Do you realize what's relying on Trinity? Trinity has to be done; otherwise, Pegasus won't work downtown, the Southern Gateway project with 35 and 67 South, all those thing that we've been talking about and waiting for for years won't happen. So when I looked at this thing, I first thought well, if I was from Tarrant County, Bill, I'd sure like this, but what happened to Trinity, where is Trinity in all this process? That's your next real challenge if you're going to do these kinds of things and figure out a way to do Trinity too.
But let's be real honest, this agreement really marks the end of the fiction that we want up-front money on public-private partnerships because, frankly, the 161 project was probably the last one in the Dallas-Fort Worth area that could generate any reasonable amount of up-front money. So I mean, if we're not going to ask for up-front money, I agree with Michael, figure out a way you can get it through some other way.
When you look at who backs NTTA's projects or anybody else any other projects, a lot of that money is foreign money. Look who handles those things, where is it coming from. We don't loan ourselves much money anymore because we don't save much. So let's don't be so afraid of foreign money that we try to close off that area.

Also, one other thing I really feel like I need to say, and that is this, if we're not going to maximize the use of toll roads to bring us any up-front money or get us any money overall, why in the world are we taking money away from gas tax supported roads to subsidize toll roads? Why in the world is TxDOT funding, in most cases, the entire cost of exchanges with toll roads that make toll roads work?
Now, if you're going to do this, then for heaven's sake, don't hurt the ones of us that have been waiting for years like we have on the expansion of South R.L. Thornton. Don't hurt us by taking money away from us in order to subsidize toll roads, don't do that. And I'm afraid that's what we see.
And all the other toll roads are going to have to be subsidized, we all understand that, but unless we can come up with a reasonable way for TxDOT to get some public monies back that can be spent on something other than toll roads. 792 says NTTA can only spend 10 percent of its money on non-tolled roads. You ought to lobby for change in that so they can pay at least half the cost of those exchanges that makes thing work.
One exchange is so many million dollars, and you guys know better than anybody, and that one exchange, the opportunity cost of using $500 million to do an exchange means you can't do $500 million worth of work elsewhere. Those are the kinds of issues that worry me.
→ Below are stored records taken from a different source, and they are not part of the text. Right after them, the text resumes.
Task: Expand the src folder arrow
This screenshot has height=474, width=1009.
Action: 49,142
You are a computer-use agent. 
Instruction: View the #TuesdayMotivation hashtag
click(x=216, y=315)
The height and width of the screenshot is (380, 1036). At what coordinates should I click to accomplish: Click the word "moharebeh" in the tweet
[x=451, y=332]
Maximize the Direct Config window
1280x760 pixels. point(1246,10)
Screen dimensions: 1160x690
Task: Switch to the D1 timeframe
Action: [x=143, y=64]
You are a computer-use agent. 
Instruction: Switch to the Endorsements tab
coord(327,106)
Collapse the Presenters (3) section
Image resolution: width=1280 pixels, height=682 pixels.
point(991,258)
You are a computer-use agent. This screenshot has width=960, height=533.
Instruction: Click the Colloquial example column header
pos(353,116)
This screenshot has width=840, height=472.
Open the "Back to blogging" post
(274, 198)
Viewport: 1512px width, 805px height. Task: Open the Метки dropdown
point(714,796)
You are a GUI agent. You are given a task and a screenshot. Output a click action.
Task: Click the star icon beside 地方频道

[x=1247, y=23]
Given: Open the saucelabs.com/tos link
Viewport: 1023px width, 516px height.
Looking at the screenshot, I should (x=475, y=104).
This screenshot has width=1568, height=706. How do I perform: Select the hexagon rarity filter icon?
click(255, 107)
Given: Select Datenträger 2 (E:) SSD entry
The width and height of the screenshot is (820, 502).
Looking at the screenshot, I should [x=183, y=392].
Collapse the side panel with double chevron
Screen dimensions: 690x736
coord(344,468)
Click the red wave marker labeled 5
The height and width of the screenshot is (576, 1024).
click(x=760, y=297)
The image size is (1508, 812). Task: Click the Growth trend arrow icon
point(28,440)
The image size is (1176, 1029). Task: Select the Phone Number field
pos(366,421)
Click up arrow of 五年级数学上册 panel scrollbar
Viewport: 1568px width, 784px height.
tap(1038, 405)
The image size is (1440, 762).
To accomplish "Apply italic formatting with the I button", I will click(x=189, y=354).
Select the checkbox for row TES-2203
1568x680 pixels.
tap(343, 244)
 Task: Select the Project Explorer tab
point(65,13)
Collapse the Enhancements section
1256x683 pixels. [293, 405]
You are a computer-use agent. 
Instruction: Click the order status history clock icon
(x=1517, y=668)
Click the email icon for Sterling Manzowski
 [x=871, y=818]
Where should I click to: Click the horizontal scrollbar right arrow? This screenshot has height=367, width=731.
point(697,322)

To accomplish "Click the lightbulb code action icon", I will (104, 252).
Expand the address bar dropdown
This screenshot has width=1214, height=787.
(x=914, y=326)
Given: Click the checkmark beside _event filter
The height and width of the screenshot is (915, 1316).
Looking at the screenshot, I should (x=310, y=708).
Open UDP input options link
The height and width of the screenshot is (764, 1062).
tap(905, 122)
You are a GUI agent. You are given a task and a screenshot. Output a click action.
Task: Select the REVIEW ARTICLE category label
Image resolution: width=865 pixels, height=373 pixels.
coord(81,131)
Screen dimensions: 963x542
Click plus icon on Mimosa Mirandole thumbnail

Meanwhile, I know this is going to pass and I'll be glad to see 161 done, it's my new way to get to the airport from southwest Dallas County, but doggone, think about some of these other aspects, please, in the future. And I'll be glad to answer any questions if anybody wants to talk to me after this.
MS. DELISI: Any questions?
MR. HOUGHTON: Grady, I truly respect your prowess, your intellect and the history that you have, the capital that you bring and I've been a beneficiary of that, and some of the things that you have said we are, in fact, doing. We met last night with the mayor and Council Member Koop and Hall, and we're going to find a way to do the Trinity Parkway, and we will. Ned and I have worked on some ideas on how to maximize the use of some of the things we do at TxDOT at the State Infrastructure Bank.
So there's some great opportunities that are coming, and I do believe that you're right, that as I have discussed with Paul Wageman is that as we structure State Highway 131, we may want to look at that to where the citizens of the region and the state get a piece of the action for every transaction up front, for every car.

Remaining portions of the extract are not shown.